Data records:
========
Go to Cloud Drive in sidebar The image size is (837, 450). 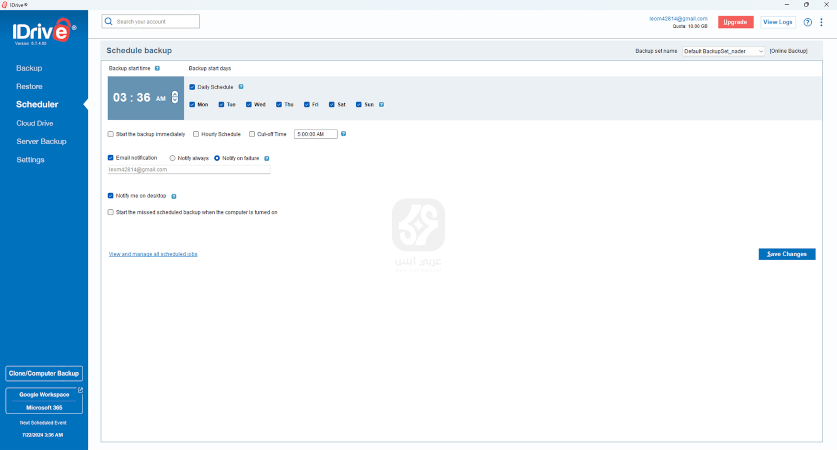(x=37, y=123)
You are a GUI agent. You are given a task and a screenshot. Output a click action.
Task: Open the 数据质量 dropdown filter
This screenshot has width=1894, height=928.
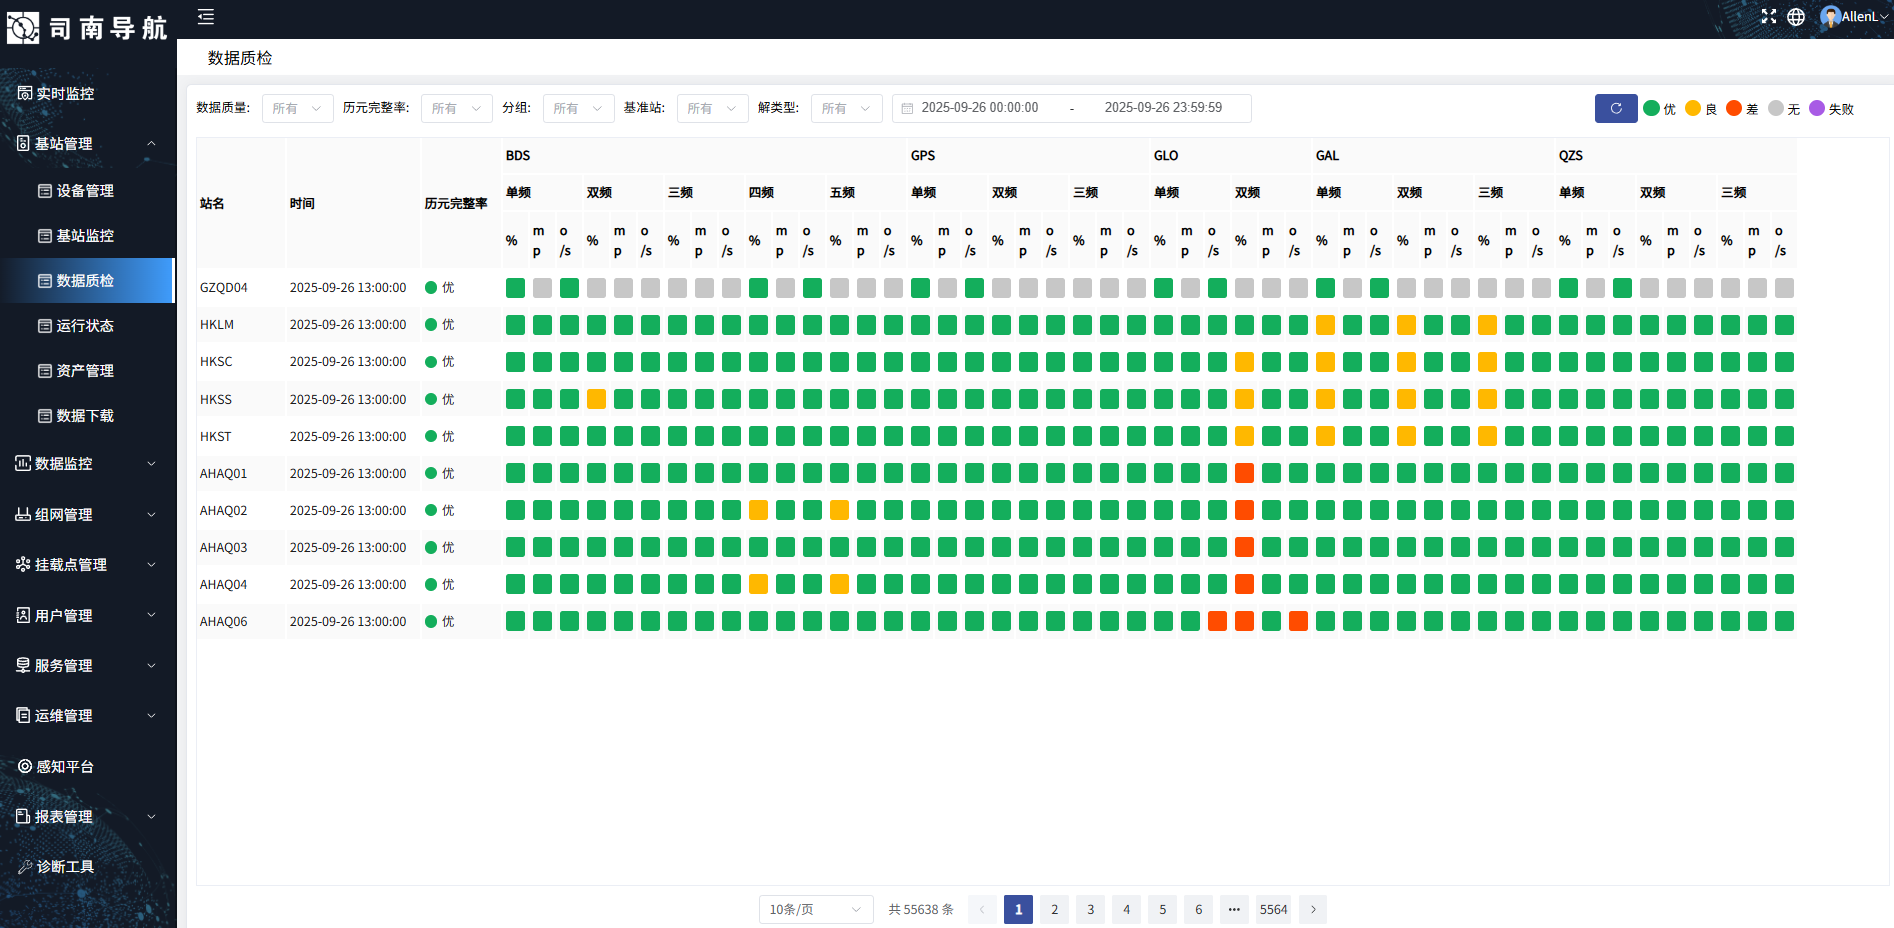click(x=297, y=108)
========
● Exercise instructions
Excluding pictures, copy exactly the lines from the line containing "You are a GUI" through the last line of the data, inclusive.

● Exercise result
You are a GUI agent. You are given a task and a screenshot. Output a click action.
Task: Open the 数据质量 dropdown filter
This screenshot has width=1894, height=928.
click(x=297, y=108)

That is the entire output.